# Quote appears to be broken



## bobnielsen (Jun 29, 2006)

Clicking on "quote" does not bring the quote ijnto the message. Multi-quote appears to work, even with a single quoted message.


----------



## sigma1914 (Sep 5, 2006)

bobnielsen said:


> Clicking on "quote" does not bring the quote ijnto the message. Multi-quote appears to work, even with a single quoted message.


What browser?


----------



## bobnielsen (Jun 29, 2006)

Firefox 26.0 beta. I'm now using Safari and it works so I'll count it as a browser issue.


----------



## Stewart Vernon (Jan 7, 2005)

bobnielsen said:


> Firefox 26.0 beta. I'm now using Safari and it works so I'll count it as a browser issue.

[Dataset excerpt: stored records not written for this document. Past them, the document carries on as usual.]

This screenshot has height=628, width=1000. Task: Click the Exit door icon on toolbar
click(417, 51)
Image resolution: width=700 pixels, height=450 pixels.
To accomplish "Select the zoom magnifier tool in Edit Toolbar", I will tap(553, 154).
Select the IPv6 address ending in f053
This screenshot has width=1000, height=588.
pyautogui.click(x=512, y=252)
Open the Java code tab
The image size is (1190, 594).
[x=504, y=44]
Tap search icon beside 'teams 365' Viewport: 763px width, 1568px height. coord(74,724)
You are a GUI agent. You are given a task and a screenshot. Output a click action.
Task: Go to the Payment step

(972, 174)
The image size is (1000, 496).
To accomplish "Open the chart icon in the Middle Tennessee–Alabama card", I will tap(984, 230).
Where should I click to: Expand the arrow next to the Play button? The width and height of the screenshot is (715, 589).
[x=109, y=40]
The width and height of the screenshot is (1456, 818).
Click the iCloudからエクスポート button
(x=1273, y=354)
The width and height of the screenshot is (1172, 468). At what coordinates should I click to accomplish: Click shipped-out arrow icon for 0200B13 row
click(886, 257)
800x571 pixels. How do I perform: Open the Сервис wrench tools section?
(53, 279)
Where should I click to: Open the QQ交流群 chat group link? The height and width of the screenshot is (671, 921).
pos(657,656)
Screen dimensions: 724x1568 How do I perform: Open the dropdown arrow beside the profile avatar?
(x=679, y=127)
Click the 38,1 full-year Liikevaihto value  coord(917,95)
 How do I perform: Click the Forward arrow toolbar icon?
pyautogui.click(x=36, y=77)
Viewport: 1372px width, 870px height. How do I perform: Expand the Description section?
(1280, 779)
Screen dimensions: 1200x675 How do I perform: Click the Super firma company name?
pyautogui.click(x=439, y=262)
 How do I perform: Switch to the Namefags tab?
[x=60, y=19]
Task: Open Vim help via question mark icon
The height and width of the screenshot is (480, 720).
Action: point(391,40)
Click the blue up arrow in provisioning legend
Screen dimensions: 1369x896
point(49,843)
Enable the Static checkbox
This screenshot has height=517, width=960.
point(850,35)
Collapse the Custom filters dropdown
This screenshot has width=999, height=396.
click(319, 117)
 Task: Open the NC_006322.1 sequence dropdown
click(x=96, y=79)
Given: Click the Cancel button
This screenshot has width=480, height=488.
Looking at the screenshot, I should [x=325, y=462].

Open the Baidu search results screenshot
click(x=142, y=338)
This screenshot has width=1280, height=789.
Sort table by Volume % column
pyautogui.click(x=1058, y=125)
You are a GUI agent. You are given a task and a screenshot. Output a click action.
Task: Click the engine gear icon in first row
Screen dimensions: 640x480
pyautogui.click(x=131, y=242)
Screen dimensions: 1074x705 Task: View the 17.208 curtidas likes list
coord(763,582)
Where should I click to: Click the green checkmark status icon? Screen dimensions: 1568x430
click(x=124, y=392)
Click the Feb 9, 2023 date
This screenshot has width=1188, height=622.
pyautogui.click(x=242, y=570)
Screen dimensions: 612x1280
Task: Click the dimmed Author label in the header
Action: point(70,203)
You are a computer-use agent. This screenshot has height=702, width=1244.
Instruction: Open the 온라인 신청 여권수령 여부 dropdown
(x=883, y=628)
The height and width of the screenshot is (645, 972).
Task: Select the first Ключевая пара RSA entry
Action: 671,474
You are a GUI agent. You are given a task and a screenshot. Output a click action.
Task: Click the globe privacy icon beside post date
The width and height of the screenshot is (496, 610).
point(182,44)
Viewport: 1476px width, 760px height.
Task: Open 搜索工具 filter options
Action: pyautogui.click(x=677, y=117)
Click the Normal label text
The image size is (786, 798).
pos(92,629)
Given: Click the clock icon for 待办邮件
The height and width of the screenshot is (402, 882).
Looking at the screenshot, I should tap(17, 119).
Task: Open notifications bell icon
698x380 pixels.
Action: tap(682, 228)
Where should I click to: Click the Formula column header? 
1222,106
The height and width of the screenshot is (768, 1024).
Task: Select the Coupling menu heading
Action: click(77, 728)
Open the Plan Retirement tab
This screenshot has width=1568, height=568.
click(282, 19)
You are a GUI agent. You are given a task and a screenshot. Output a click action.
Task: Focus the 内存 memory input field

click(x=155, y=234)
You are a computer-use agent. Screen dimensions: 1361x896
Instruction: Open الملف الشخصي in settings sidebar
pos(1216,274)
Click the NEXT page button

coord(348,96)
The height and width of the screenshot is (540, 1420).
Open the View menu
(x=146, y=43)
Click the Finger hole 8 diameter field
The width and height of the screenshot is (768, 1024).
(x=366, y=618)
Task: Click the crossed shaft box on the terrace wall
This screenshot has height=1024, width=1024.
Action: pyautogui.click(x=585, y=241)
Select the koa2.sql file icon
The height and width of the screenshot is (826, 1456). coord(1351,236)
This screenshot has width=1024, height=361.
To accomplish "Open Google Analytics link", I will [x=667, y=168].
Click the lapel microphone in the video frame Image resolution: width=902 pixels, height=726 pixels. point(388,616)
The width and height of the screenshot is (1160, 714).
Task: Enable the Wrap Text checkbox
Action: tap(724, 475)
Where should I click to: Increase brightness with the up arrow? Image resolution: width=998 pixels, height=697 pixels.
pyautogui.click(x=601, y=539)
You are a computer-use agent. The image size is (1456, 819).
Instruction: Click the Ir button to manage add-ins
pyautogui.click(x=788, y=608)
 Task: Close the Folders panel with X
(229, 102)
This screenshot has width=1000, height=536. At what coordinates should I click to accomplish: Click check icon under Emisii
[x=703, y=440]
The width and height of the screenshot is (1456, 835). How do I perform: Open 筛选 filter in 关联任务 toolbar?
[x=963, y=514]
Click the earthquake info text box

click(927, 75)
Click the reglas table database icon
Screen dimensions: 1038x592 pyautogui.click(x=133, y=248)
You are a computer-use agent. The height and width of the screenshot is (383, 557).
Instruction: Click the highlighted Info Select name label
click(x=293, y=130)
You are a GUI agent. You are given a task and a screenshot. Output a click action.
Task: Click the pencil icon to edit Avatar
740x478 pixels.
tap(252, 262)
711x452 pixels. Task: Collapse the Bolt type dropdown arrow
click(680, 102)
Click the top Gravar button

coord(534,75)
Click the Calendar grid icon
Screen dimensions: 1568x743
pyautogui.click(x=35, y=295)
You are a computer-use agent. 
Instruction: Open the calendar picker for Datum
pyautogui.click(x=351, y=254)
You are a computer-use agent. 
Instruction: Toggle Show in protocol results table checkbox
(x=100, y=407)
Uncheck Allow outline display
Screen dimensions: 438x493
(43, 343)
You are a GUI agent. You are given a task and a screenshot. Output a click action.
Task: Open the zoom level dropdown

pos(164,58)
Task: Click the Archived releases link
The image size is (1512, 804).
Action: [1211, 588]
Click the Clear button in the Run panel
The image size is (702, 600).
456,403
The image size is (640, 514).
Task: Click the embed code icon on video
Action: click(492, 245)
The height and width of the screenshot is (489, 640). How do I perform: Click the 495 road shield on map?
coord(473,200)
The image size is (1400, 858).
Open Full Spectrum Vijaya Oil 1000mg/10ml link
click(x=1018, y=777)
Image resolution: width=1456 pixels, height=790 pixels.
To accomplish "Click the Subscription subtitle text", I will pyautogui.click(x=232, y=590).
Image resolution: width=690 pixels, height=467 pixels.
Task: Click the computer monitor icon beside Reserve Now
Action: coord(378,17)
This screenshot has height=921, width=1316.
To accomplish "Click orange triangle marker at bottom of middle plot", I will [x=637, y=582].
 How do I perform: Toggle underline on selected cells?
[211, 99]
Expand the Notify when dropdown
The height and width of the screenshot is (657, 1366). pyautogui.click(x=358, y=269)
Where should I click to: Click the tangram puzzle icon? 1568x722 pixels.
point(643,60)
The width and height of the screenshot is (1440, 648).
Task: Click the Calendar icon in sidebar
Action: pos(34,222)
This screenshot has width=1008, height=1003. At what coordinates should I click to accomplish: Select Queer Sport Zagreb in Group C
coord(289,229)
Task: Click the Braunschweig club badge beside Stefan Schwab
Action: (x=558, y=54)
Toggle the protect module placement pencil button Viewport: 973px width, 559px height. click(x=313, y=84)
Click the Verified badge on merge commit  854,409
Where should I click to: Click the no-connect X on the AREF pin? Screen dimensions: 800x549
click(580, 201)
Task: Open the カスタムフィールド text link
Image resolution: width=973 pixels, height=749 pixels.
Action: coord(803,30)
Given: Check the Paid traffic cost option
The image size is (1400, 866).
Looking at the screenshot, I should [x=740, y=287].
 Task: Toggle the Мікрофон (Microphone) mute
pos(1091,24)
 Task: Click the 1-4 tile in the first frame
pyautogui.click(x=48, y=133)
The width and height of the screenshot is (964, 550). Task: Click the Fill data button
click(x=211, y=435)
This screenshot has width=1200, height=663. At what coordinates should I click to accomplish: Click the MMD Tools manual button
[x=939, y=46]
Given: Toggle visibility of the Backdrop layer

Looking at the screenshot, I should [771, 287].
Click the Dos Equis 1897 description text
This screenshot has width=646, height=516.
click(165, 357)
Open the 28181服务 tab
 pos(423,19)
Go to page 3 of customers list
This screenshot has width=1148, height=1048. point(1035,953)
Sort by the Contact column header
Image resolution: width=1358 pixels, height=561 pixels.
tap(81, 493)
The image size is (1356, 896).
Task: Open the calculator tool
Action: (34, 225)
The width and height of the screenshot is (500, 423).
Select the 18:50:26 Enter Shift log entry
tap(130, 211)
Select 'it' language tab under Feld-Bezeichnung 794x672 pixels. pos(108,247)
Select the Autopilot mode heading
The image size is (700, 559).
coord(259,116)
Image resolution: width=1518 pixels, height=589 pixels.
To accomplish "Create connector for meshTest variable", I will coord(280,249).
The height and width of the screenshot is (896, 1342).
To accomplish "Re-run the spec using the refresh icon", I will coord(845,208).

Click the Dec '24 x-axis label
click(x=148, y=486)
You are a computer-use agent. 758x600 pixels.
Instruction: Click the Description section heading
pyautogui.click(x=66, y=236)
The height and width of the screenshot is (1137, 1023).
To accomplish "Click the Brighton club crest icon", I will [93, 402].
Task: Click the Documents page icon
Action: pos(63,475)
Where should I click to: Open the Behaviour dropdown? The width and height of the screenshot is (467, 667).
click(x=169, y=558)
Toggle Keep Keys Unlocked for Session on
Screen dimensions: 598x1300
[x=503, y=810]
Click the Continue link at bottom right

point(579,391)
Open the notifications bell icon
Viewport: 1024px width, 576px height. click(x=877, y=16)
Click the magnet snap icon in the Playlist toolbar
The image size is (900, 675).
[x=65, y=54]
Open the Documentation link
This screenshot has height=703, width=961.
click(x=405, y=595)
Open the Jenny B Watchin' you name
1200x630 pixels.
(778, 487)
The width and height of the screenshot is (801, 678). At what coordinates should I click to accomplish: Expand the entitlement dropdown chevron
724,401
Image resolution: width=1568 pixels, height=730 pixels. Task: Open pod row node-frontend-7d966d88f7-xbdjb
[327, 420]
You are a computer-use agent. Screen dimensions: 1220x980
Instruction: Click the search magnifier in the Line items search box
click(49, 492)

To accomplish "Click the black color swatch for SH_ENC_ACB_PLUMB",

I'm using Firefox 26.0 beta and just now quoted your post by clicking the Quote button... so that isn't the problem. Have you changed any settings recently?


----------



## Drucifer (Feb 12, 2009)

Someone reported this issue after upgrading to IE v11. And there was another thread about this quote issue and it mention in that one that this forum needs an upgrade.


----------



## David Bott (Jul 12, 2005)

That was over a week ago and the site was updated, so that is not it.


----------



## TXD16 (Oct 30, 2008)

Neither quote nor multiquote work on my Win8.1/IE11 machine.


----------



## bobnielsen (Jun 29, 2006)

Stewart Vernon said:


> I'm using Firefox 26.0 beta and just now quoted your post by clicking the Quote button... so that isn't the problem. Have you changed any settings recently?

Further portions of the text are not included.